La clause relative aux ressortissants de pays figurant dans les accords de réadmission conclus entre l’UE et des pays dépourvus de frontières avec l’UE (à savoir, Sri Lanka, le Monténégro, Hong Kong et Macao[11]) n’a été actionnée qu’à 28 reprises. Certains États membres ont indiqué que, par principe, ils ne renvoyaient les personnes concernées que vers leur pays d’origine.

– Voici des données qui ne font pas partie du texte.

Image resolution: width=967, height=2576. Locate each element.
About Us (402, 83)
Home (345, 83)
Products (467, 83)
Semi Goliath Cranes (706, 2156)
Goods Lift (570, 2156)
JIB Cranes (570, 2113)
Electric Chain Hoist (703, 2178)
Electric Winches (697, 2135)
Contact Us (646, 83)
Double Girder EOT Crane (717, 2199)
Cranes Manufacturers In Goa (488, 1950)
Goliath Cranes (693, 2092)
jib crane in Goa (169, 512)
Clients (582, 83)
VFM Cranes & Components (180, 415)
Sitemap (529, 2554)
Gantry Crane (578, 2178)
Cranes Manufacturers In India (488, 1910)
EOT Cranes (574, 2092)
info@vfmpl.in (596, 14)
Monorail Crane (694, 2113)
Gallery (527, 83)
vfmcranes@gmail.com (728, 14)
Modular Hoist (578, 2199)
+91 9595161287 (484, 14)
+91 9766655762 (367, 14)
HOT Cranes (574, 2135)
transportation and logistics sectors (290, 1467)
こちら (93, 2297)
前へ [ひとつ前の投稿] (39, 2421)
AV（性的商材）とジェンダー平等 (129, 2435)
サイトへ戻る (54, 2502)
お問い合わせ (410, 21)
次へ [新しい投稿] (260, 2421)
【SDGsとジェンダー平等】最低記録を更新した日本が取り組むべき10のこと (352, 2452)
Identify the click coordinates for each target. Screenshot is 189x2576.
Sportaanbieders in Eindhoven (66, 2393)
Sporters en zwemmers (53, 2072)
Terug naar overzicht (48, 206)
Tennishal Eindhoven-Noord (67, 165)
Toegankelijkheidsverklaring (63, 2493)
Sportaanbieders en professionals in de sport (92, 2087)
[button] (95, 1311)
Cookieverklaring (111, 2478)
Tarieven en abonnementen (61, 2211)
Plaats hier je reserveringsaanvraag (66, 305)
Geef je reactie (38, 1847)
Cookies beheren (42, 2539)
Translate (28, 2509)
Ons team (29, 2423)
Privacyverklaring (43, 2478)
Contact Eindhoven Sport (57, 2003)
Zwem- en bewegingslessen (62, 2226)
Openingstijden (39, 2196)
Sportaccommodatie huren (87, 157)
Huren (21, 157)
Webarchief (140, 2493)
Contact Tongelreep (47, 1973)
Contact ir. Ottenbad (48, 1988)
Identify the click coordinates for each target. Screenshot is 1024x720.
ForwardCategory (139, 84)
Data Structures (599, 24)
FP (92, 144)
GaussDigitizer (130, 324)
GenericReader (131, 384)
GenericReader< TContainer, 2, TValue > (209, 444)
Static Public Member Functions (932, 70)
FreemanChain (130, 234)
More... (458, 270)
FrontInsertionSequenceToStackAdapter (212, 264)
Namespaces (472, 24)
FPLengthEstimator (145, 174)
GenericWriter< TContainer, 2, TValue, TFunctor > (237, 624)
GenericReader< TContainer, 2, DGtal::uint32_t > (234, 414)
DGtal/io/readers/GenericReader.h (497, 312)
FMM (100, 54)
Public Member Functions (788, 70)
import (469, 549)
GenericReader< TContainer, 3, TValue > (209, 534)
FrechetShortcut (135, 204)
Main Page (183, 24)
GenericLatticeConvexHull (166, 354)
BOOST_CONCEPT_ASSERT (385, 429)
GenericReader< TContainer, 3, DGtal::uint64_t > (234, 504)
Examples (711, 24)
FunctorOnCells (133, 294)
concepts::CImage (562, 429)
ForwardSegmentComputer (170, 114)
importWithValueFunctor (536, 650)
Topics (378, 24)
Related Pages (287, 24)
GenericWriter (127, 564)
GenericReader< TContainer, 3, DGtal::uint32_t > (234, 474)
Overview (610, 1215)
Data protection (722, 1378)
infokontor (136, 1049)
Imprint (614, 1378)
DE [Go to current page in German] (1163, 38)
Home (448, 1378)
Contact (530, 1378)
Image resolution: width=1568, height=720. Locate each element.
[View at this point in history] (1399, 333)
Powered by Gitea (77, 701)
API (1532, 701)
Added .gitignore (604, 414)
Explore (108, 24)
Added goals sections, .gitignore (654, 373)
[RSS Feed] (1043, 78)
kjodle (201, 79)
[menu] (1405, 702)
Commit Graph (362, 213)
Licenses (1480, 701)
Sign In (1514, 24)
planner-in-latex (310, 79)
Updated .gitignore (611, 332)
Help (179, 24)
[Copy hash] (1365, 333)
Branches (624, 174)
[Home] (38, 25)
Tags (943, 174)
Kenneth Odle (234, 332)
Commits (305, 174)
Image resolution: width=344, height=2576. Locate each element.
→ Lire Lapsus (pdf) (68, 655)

Recommandation n° 4: Il convient d’évaluer de manière approfondie le besoin concret de clauses relatives aux ressortissants de pays tiers pour chaque pays avec lequel l’UE entame des négociations en matière de réadmission (voir aussi la section 3.2).

 

Procédure de transit et procédure accélérée

 

Les États membres n’utilisent que très rarement la procédure de transit et la procédure accélérée. Si on ne tient pas compte des demandes adressées à la Serbie, concernée par 249 demandes dans le cadre de la procédure accélérée en 2008, et par une seule demande l’année suivante, et au Monténégro, concerné par 88 demandes en 2008, et par trois demandes l’année suivante, les États membres, considérés dans leur ensemble, ont présenté un total de 31 demandes dans le cadre de la procédure accélérée au titre de tous les accords de réadmission conclus par l’UE. De même, le nombre total de demandes de transit présentées par l’ensemble des États membres au titre de tous les accords de réadmission conclus par l’UE s’est élevé à 37.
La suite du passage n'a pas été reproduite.